» Extracted material:
+--

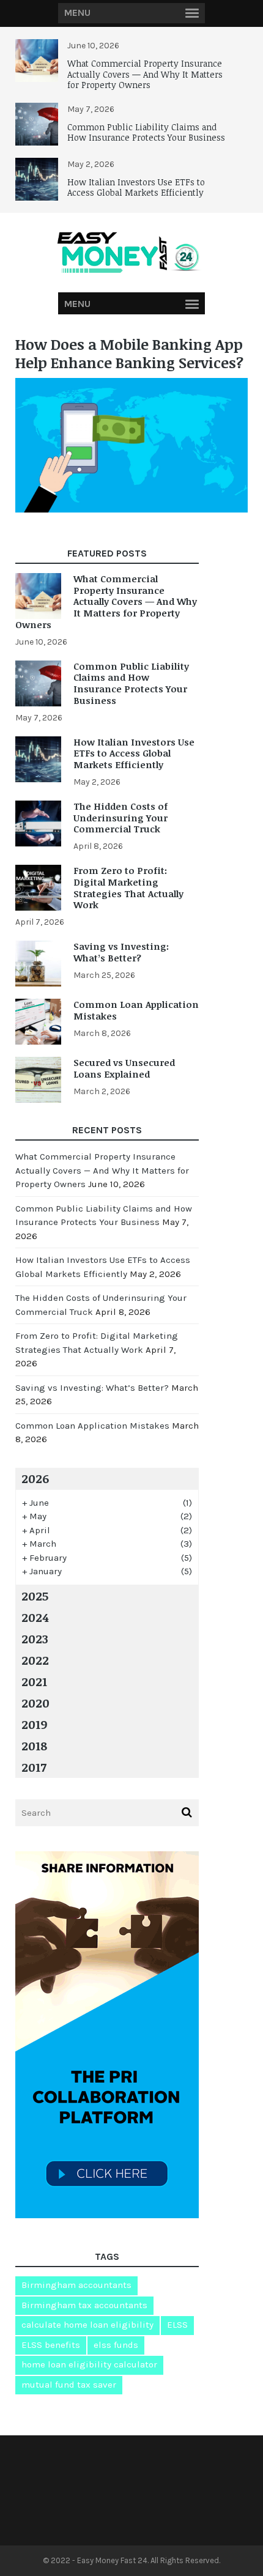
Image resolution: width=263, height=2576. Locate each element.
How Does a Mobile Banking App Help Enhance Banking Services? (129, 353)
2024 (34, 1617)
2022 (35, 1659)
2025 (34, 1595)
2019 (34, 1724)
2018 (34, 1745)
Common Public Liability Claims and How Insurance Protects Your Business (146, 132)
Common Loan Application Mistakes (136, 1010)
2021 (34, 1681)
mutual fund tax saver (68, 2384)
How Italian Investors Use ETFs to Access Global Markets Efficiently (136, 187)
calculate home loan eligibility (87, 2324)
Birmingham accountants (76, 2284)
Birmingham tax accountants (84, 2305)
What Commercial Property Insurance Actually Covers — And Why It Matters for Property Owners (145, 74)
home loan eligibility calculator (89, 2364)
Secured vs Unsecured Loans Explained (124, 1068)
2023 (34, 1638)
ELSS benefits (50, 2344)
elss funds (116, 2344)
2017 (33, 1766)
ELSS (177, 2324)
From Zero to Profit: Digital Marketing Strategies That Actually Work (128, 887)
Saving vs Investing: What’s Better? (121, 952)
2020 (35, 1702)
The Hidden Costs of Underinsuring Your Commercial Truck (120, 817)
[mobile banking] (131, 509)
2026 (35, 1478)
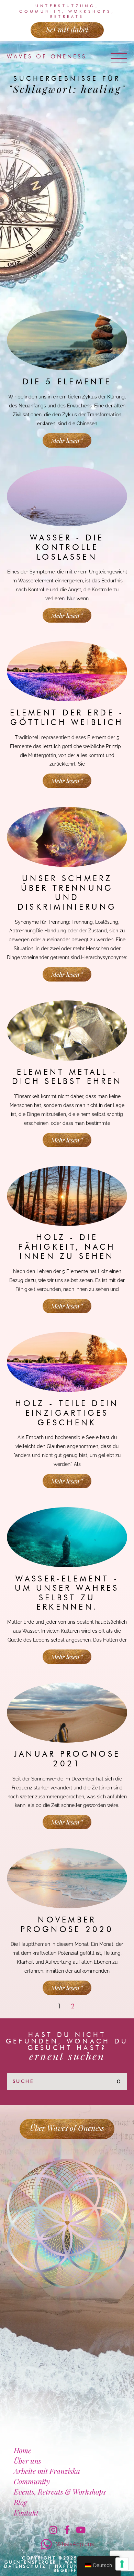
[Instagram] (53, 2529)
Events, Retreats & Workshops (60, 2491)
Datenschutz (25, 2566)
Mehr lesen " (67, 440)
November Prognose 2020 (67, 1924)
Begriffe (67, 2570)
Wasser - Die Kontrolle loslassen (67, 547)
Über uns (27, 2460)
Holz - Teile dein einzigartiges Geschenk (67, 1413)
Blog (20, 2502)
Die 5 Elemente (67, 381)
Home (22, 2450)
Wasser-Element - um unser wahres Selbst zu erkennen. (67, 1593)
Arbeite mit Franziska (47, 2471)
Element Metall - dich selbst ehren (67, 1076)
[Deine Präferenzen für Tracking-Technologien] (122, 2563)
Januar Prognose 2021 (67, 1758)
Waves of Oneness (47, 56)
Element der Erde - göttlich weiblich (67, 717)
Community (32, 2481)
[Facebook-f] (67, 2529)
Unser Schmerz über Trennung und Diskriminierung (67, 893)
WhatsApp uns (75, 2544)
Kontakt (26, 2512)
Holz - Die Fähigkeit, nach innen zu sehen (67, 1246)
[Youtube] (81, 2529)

+--

» The task:
Write out the whole listing verbatim, images excluded.

» Answer to the exercise:
Image resolution: width=263, height=2576. Locate each element.
How Does a Mobile Banking App Help Enhance Banking Services? (129, 353)
2024 (34, 1617)
2022 (35, 1659)
2025 (34, 1595)
2019 (34, 1724)
2018 (34, 1745)
Common Public Liability Claims and How Insurance Protects Your Business (146, 132)
Common Loan Application Mistakes (136, 1010)
2021 (34, 1681)
mutual fund tax saver (68, 2384)
How Italian Investors Use ETFs to Access Global Markets Efficiently (136, 187)
calculate home loan eligibility (87, 2324)
Birmingham accountants (76, 2284)
Birmingham tax accountants (84, 2305)
What Commercial Property Insurance Actually Covers — And Why It Matters for Property Owners (145, 74)
home loan eligibility calculator (89, 2364)
Secured vs Unsecured Loans Explained (124, 1068)
2023 (34, 1638)
ELSS benefits (50, 2344)
elss funds (116, 2344)
2017 (33, 1766)
ELSS (177, 2324)
From Zero to Profit: Digital Marketing Strategies That Actually Work (128, 887)
Saving vs Investing: What’s Better? (121, 952)
2020 (35, 1702)
The Hidden Costs of Underinsuring Your Commercial Truck (120, 817)
[mobile banking] (131, 509)
2026 (35, 1478)
[Instagram] (53, 2529)
Events, Retreats & Workshops (60, 2491)
Datenschutz (25, 2566)
Mehr lesen " (67, 440)
November Prognose 2020 (67, 1924)
Begriffe (67, 2570)
Wasser - Die Kontrolle loslassen (67, 547)
Über uns (27, 2460)
Holz - Teile dein einzigartiges Geschenk (67, 1413)
Blog (20, 2502)
Die 5 Elemente (67, 381)
Home (22, 2450)
Wasser-Element - um unser wahres Selbst zu erkennen. (67, 1593)
Arbeite mit Franziska (47, 2471)
Element Metall - dich selbst ehren (67, 1076)
[Deine Präferenzen für Tracking-Technologien] (122, 2563)
Januar Prognose 2021 (67, 1758)
Waves of Oneness (47, 56)
Element der Erde - göttlich weiblich (67, 717)
Community (32, 2481)
[Facebook-f] (67, 2529)
Unser Schmerz über Trennung und Diskriminierung (67, 893)
WhatsApp uns (75, 2544)
Kontakt (26, 2512)
Holz - Die Fähigkeit, nach innen zu sehen (67, 1246)
[Youtube] (81, 2529)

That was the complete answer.